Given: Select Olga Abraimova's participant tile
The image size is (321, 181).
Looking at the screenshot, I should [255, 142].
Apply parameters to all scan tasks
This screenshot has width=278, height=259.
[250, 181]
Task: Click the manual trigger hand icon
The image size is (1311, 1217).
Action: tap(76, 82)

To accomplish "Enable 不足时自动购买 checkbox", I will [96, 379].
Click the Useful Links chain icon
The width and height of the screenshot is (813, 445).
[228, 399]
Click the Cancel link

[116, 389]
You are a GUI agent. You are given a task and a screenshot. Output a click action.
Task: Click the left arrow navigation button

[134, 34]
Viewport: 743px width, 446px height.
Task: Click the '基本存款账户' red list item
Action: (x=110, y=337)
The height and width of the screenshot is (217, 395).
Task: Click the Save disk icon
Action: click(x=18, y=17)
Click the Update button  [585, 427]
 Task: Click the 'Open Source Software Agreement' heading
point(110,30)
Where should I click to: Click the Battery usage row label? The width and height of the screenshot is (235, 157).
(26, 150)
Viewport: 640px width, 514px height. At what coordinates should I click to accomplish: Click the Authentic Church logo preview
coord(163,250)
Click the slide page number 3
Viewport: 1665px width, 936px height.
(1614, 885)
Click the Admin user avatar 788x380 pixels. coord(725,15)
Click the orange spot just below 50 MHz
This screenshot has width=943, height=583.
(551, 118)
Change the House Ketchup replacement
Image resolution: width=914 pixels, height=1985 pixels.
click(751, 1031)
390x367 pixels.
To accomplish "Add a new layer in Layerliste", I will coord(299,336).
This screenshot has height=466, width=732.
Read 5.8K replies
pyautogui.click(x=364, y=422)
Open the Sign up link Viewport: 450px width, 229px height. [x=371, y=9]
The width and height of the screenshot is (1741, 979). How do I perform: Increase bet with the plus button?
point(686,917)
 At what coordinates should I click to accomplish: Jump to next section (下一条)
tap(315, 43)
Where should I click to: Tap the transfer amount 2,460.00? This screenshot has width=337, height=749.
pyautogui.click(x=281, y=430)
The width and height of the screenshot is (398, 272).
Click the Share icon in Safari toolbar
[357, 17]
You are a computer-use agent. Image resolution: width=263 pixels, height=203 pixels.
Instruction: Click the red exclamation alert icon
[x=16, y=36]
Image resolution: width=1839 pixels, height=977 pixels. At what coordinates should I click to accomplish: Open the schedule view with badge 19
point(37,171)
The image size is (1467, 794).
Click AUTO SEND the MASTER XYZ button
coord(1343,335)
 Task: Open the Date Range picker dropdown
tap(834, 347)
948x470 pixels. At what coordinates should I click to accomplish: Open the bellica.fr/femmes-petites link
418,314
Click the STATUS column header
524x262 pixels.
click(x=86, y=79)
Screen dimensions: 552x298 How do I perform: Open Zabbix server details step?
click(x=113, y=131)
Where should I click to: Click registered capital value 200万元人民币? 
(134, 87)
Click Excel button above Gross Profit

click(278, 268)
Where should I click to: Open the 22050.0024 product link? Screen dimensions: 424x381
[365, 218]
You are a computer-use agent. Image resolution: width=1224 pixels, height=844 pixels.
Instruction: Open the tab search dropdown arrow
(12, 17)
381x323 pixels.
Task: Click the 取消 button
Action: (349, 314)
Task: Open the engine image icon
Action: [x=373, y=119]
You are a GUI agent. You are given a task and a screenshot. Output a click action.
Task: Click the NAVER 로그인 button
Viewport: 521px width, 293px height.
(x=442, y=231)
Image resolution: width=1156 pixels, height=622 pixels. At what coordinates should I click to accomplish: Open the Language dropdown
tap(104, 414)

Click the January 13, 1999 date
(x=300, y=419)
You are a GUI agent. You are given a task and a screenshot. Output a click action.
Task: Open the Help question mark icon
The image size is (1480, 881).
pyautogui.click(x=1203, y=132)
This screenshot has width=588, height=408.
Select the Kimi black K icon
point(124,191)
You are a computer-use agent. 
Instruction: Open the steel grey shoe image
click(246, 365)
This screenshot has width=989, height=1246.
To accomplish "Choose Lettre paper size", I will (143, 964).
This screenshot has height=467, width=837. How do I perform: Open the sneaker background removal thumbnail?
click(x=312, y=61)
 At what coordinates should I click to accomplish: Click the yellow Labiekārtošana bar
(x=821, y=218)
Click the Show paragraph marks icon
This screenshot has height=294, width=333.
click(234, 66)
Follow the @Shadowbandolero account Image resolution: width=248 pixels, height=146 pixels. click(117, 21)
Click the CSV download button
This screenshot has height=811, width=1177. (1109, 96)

Task statement - Please repeat all the records above exactly as they appear.

Task answer -
Given: Select Olga Abraimova's participant tile
The image size is (321, 181).
Looking at the screenshot, I should [255, 142].
Apply parameters to all scan tasks
This screenshot has width=278, height=259.
[250, 181]
Task: Click the manual trigger hand icon
The image size is (1311, 1217).
Action: tap(76, 82)

To accomplish "Enable 不足时自动购买 checkbox", I will [96, 379].
Click the Useful Links chain icon
The width and height of the screenshot is (813, 445).
[228, 399]
Click the Cancel link

[116, 389]
You are a GUI agent. You are given a task and a screenshot. Output a click action.
Task: Click the left arrow navigation button

[134, 34]
Viewport: 743px width, 446px height.
Task: Click the '基本存款账户' red list item
Action: (x=110, y=337)
The height and width of the screenshot is (217, 395).
Task: Click the Save disk icon
Action: click(x=18, y=17)
Click the Update button  [585, 427]
 Task: Click the 'Open Source Software Agreement' heading
point(110,30)
Where should I click to: Click the Battery usage row label? The width and height of the screenshot is (235, 157).
(26, 150)
Viewport: 640px width, 514px height. At what coordinates should I click to accomplish: Click the Authentic Church logo preview
coord(163,250)
Click the slide page number 3
Viewport: 1665px width, 936px height.
(1614, 885)
Click the Admin user avatar 788x380 pixels. coord(725,15)
Click the orange spot just below 50 MHz
This screenshot has width=943, height=583.
(551, 118)
Change the House Ketchup replacement
Image resolution: width=914 pixels, height=1985 pixels.
click(751, 1031)
390x367 pixels.
To accomplish "Add a new layer in Layerliste", I will coord(299,336).
This screenshot has height=466, width=732.
Read 5.8K replies
pyautogui.click(x=364, y=422)
Open the Sign up link Viewport: 450px width, 229px height. [x=371, y=9]
The width and height of the screenshot is (1741, 979). How do I perform: Increase bet with the plus button?
point(686,917)
 At what coordinates should I click to accomplish: Jump to next section (下一条)
tap(315, 43)
Where should I click to: Tap the transfer amount 2,460.00? This screenshot has width=337, height=749.
pyautogui.click(x=281, y=430)
The width and height of the screenshot is (398, 272).
Click the Share icon in Safari toolbar
[357, 17]
You are a computer-use agent. Image resolution: width=263 pixels, height=203 pixels.
Instruction: Click the red exclamation alert icon
[x=16, y=36]
Image resolution: width=1839 pixels, height=977 pixels. At what coordinates should I click to accomplish: Open the schedule view with badge 19
point(37,171)
The image size is (1467, 794).
Click AUTO SEND the MASTER XYZ button
coord(1343,335)
 Task: Open the Date Range picker dropdown
tap(834, 347)
948x470 pixels. At what coordinates should I click to accomplish: Open the bellica.fr/femmes-petites link
418,314
Click the STATUS column header
524x262 pixels.
click(x=86, y=79)
Screen dimensions: 552x298 How do I perform: Open Zabbix server details step?
click(x=113, y=131)
Where should I click to: Click registered capital value 200万元人民币? 
(134, 87)
Click Excel button above Gross Profit

click(278, 268)
Where should I click to: Open the 22050.0024 product link? Screen dimensions: 424x381
[365, 218]
You are a computer-use agent. Image resolution: width=1224 pixels, height=844 pixels.
Instruction: Open the tab search dropdown arrow
(12, 17)
381x323 pixels.
Task: Click the 取消 button
Action: (349, 314)
Task: Open the engine image icon
Action: [x=373, y=119]
You are a GUI agent. You are given a task and a screenshot. Output a click action.
Task: Click the NAVER 로그인 button
Viewport: 521px width, 293px height.
(x=442, y=231)
Image resolution: width=1156 pixels, height=622 pixels. At what coordinates should I click to accomplish: Open the Language dropdown
tap(104, 414)

Click the January 13, 1999 date
(x=300, y=419)
You are a GUI agent. You are given a task and a screenshot. Output a click action.
Task: Open the Help question mark icon
The image size is (1480, 881).
pyautogui.click(x=1203, y=132)
This screenshot has width=588, height=408.
Select the Kimi black K icon
point(124,191)
You are a computer-use agent. 
Instruction: Open the steel grey shoe image
click(246, 365)
This screenshot has width=989, height=1246.
To accomplish "Choose Lettre paper size", I will (143, 964).
This screenshot has height=467, width=837. How do I perform: Open the sneaker background removal thumbnail?
click(x=312, y=61)
 At what coordinates should I click to accomplish: Click the yellow Labiekārtošana bar
(x=821, y=218)
Click the Show paragraph marks icon
This screenshot has height=294, width=333.
click(234, 66)
Follow the @Shadowbandolero account Image resolution: width=248 pixels, height=146 pixels. click(117, 21)
Click the CSV download button
This screenshot has height=811, width=1177. (1109, 96)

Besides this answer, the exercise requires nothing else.